The team overall? 3-10-4, 10 points, last place, -21 goal differential.


----------



## CrazyEddie20

Randall Ritchey said:


> The response has been amazing by the fans. The River Otters who used to play there used to have a pretty good following and with the staff there, I could see this team lasting here for a while. Especially with the class of players who are with the team.




You've gotten one thing right - the response by fans has been amazing. It's just been amazing in the wrong way.


----------



## Off da post and in

CrazyEddie20 said:


> So now, let's recap this preview:
> 
> Costello - cut while leading the team in scoring.
> Mobley - cut after five games with zero points and a -6 rating. Clearly, he wasn't skilled offensively and pretty inept defensively.
> Fox - 6g, 10a, -8
> Makway - 6g, 4a, -12
> Corbeil - reassigned.
> 
> The team overall? 3-10-4, 10 points, last place, -21 goal differential.




If you followed the situation in St. Charles more closely you would know that Costello and Kraemer weren't "CUT", they jumped to the Ontario Reign(ECHL) as a package deal. Do you really think the Chill kicked them out and they both just happened to land on the same team?

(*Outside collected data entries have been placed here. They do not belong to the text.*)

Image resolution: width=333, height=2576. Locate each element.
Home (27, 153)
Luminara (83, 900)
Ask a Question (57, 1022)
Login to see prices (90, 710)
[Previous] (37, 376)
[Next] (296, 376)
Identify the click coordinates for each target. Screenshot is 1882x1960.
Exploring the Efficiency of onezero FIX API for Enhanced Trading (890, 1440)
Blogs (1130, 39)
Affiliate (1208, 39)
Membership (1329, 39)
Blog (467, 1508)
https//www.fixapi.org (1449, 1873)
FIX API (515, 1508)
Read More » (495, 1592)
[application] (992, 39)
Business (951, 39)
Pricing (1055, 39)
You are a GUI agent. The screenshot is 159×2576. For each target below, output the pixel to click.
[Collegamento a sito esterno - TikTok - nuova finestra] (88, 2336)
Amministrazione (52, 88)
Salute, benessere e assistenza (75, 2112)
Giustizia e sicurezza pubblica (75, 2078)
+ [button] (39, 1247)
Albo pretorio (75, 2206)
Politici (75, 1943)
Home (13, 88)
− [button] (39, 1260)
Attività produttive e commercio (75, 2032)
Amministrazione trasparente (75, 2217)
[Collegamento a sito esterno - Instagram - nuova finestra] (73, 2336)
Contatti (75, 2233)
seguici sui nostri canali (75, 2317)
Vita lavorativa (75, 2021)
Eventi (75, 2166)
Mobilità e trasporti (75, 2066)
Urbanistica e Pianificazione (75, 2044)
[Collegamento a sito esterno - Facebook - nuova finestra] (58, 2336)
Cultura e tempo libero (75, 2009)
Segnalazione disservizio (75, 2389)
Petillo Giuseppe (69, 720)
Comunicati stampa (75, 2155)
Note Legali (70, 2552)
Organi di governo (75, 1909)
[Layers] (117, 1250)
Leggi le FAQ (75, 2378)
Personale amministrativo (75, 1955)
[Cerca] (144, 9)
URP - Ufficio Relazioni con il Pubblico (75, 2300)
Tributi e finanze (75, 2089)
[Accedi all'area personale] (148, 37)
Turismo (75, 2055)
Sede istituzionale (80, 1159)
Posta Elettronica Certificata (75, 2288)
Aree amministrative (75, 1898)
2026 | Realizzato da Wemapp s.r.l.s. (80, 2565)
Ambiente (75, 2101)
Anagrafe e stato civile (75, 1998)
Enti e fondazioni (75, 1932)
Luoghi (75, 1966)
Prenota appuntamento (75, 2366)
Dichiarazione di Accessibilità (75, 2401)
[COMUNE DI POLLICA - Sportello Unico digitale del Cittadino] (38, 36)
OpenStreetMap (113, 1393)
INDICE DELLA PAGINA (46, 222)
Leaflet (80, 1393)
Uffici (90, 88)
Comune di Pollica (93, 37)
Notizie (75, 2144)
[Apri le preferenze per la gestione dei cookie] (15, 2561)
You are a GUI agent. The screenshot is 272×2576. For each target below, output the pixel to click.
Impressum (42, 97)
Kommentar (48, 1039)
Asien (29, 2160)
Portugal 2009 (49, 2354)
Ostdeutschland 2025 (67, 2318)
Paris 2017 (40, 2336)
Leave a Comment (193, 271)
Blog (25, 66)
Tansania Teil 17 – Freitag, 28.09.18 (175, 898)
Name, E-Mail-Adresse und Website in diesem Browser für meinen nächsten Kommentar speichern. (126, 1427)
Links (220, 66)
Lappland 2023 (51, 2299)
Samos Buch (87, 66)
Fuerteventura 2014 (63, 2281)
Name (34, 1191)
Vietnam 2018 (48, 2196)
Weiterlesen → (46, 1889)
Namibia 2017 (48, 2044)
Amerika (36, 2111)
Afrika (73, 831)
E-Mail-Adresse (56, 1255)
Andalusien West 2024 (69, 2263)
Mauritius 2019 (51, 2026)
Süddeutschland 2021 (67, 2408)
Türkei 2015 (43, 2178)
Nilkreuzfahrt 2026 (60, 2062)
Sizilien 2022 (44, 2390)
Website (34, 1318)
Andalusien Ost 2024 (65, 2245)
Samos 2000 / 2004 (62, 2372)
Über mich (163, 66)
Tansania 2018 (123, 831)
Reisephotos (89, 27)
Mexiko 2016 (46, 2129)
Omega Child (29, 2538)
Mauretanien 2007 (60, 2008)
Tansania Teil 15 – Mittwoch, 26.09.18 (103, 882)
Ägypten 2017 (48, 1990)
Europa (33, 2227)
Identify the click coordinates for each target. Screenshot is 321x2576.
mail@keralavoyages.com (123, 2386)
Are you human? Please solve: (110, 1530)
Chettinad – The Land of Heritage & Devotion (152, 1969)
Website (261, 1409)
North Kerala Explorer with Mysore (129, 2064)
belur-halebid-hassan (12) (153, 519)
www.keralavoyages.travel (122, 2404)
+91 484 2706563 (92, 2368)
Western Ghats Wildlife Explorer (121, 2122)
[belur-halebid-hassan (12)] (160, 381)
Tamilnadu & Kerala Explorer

As for Corbeil, how many goalies would still be on a team with a 5.35 goals against and a .831 save percentage? If you looked at the game reports you would also notice that he was pulled out of 2 games.

The +/- for Makway and Fox are more indicitive of the 2 early season blowouts and defensive problems the Chill had. As of late (2-7-2) their seven losses are all one goal defeats in regulation and two Shootouts. At this time the Chill's biggest problems are dumb penalties and mental errors in the third period.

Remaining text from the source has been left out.